14 August 2006

Bialy's Stock

Kossar's Bialys has a new awning, which may be the only new thing Kossar's has invested in in decades.

You know Kossar's, right, the store whose bialys know no equal? It sits on Grand Street near Essex in the used-to-be-very-but-now-not-so-much-or-maybe-not-at-all Jewish Lower East Side. It does not do bagels, as everyone in the whole ding-dong world now does. It does the still somewhat obscure baily—flat, floury, indented, flecked with onion. (Actually, Kossar's does do some bagels, but nobody cares.)

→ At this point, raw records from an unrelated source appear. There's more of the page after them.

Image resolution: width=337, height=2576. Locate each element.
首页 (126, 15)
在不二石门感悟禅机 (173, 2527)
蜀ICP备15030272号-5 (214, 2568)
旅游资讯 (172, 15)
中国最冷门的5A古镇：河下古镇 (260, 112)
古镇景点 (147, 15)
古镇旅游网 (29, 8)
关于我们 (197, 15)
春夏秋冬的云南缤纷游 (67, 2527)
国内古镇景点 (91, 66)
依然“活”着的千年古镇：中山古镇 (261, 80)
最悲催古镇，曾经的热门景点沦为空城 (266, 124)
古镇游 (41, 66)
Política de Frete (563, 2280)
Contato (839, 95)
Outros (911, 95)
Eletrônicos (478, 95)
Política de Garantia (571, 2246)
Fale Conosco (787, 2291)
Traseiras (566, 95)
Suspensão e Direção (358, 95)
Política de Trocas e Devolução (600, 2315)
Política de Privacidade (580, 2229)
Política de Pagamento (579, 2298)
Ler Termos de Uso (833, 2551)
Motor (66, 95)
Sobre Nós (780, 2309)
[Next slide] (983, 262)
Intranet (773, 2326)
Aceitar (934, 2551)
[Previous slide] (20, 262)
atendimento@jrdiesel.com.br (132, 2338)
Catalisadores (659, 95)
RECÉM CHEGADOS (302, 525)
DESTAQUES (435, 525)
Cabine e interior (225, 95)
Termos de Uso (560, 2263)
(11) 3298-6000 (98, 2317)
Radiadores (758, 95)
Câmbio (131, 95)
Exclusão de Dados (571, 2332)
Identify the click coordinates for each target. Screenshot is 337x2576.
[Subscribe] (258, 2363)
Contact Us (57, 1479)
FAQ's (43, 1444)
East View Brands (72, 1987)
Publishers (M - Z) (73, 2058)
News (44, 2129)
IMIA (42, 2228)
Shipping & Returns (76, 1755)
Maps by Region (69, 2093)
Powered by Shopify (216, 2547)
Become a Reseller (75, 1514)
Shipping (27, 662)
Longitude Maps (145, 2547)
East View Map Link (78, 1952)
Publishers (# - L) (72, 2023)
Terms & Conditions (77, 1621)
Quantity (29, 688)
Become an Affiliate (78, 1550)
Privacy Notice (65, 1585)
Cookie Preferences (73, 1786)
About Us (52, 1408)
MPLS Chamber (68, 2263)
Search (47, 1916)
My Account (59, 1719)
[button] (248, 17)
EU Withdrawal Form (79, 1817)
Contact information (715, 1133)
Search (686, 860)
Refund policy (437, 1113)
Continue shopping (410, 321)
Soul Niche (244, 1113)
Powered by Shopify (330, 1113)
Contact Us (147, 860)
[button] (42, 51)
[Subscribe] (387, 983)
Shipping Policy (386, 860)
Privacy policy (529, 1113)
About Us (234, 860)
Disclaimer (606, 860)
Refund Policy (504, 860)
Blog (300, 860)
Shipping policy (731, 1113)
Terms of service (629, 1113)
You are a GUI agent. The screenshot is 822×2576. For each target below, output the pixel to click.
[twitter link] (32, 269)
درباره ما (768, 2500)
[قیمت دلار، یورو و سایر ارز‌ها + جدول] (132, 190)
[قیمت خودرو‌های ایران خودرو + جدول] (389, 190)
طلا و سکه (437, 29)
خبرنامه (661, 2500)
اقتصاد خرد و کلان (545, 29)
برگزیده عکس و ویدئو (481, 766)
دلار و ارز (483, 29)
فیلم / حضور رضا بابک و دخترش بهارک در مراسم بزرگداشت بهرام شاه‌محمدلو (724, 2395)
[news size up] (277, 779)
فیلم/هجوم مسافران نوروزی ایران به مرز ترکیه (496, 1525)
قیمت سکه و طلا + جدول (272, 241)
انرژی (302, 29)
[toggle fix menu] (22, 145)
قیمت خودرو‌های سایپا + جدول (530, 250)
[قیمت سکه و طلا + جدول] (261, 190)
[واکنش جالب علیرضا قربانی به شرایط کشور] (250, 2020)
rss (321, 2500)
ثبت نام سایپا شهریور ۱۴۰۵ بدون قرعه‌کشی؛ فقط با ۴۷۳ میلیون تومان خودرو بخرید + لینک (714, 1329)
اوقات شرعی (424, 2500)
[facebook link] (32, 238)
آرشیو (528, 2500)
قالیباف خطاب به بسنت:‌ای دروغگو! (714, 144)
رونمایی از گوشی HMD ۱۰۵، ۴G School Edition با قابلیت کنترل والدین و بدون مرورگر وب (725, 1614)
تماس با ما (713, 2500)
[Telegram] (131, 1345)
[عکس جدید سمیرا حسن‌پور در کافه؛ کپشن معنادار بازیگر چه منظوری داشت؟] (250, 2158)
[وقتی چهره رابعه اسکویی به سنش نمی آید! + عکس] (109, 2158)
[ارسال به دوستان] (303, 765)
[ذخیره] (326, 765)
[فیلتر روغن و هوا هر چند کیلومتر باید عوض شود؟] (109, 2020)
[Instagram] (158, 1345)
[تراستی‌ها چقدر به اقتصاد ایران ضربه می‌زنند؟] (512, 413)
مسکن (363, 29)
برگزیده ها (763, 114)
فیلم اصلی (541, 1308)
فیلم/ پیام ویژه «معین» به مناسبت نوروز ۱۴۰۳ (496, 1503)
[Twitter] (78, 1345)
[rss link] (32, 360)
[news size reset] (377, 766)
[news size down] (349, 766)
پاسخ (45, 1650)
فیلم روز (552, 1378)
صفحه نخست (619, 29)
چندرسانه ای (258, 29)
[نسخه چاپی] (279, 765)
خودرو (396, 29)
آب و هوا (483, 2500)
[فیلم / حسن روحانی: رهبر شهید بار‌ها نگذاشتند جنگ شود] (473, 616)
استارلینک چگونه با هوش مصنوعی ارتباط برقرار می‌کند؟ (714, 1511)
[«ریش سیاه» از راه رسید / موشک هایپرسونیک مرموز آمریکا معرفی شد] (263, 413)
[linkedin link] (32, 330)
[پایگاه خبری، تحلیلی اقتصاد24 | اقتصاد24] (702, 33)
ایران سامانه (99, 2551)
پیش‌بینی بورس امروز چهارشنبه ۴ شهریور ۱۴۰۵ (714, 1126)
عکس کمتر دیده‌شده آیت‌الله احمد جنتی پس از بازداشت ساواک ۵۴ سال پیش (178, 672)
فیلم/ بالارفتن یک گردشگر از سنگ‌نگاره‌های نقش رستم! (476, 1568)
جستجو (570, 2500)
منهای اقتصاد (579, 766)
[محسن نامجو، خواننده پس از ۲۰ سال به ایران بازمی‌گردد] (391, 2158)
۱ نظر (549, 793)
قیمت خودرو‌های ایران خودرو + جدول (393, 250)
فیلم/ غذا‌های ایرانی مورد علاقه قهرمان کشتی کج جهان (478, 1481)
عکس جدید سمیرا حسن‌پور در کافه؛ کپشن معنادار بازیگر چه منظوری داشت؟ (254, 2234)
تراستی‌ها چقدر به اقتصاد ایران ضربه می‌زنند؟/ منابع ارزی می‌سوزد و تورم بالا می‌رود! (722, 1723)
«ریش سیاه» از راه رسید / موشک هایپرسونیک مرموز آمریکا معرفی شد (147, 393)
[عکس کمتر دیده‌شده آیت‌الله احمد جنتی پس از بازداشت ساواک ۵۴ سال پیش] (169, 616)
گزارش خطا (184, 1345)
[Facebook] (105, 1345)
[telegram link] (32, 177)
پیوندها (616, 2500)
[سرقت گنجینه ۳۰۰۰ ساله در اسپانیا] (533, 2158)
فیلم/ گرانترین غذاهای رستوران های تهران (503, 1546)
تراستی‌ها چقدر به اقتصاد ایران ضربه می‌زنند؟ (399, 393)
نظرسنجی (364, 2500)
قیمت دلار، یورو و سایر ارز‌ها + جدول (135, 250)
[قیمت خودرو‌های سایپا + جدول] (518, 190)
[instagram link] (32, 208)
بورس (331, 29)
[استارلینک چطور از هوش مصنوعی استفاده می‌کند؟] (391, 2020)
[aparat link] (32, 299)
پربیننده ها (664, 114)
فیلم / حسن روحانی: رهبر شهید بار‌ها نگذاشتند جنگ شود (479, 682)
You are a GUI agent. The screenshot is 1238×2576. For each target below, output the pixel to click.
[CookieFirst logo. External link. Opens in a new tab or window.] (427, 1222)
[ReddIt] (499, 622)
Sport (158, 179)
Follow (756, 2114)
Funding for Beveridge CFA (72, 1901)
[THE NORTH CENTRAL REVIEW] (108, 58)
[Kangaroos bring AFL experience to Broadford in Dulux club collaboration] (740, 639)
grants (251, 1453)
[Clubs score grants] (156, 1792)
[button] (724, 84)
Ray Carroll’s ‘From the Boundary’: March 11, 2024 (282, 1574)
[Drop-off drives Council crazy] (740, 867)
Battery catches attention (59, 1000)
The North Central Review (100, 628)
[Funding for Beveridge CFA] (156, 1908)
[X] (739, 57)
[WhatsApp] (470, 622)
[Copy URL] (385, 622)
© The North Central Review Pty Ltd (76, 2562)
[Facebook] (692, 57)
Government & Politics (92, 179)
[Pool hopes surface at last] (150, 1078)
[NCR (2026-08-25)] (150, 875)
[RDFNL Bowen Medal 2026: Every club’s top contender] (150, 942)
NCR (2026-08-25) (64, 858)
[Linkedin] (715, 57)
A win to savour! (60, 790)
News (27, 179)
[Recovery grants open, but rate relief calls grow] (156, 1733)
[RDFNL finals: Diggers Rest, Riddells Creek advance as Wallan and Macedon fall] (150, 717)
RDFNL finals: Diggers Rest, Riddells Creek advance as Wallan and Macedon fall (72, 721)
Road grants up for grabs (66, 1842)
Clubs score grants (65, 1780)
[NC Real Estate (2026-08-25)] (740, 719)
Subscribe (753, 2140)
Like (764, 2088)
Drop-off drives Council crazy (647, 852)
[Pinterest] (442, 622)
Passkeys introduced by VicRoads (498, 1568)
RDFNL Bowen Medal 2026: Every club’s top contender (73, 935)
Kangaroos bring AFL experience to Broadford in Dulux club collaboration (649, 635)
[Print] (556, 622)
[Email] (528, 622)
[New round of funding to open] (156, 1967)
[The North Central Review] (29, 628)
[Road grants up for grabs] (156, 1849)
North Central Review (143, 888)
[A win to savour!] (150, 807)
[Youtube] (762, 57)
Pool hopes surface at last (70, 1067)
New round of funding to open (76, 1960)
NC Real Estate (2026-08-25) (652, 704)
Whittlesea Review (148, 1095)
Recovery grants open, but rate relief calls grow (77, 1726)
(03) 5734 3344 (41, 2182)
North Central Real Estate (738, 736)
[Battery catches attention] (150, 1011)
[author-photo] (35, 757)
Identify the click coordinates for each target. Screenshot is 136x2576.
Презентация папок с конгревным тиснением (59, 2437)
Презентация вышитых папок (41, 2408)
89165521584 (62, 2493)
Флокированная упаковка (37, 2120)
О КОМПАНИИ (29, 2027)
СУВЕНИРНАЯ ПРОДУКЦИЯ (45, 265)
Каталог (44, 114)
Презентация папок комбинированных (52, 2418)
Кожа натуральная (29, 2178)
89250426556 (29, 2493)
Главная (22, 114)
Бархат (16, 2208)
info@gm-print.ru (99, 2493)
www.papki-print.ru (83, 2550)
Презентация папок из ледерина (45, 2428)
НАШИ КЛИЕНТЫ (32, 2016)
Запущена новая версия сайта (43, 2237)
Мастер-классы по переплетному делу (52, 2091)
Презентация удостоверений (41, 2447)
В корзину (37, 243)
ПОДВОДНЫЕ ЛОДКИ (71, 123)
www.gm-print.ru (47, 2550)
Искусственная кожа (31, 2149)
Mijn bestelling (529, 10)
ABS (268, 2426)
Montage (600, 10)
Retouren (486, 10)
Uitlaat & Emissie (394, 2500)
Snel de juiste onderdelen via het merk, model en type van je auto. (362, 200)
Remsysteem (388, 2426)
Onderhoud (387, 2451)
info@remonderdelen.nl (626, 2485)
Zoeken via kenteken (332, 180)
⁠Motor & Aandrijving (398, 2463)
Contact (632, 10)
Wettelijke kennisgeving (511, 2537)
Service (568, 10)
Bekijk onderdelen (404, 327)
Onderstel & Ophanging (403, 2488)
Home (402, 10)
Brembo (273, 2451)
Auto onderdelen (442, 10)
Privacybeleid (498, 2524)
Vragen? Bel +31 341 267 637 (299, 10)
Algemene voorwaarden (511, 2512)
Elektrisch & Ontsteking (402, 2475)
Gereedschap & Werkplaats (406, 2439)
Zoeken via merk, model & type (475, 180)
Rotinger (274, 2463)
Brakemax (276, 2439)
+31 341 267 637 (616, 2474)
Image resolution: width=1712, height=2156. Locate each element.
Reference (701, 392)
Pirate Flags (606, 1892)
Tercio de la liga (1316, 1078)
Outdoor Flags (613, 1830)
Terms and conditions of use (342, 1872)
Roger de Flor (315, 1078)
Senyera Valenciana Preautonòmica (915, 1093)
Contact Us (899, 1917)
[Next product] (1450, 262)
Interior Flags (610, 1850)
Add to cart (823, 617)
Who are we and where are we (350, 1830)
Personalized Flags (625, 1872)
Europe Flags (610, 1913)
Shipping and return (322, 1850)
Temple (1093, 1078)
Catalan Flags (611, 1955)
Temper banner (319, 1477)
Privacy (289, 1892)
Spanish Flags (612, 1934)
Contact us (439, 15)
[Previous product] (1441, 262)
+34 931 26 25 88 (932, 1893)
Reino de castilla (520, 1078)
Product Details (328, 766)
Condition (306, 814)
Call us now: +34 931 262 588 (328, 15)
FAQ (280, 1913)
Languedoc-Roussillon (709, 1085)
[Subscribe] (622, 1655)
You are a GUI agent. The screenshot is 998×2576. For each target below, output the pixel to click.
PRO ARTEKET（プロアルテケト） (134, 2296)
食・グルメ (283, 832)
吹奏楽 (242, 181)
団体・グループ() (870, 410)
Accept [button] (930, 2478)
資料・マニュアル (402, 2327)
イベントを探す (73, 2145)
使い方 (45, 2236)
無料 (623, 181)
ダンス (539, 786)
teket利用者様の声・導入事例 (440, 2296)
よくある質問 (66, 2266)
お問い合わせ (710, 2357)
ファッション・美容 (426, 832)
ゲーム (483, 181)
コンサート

For the longest time, the unpretty store bore a white, translucent, plastic sign with red letters reading "Kossar's Hot Bialys." ("Hot" was in a red box—the level of aggressive advertising at the time.) The sign was backlit, giving it a sort of dim, Hopper-esque illumination. Neon it wasn't. Now they have a spanking new, crust-brown awning with Kossar's spelled out in graceful letters. Whatthefuck? What did they need that crappy piece of gentrification for? It's not like Kossar's doesn't do business hand over fist. Slavish schmucks drive in from Jersey, Westchester and Long Island every Sunday morning to load up.
Awnings look good on Main Street in Westport or New Canaan. On Grand Street, they're out of place.

The hardscrabble kitchen inside is still the same, thank God. One of the things I've always loved about Kossar's is it isn't really a store; it's a busy bakery that they allow you to enter for a few second to buy some bialys—then, Get Out!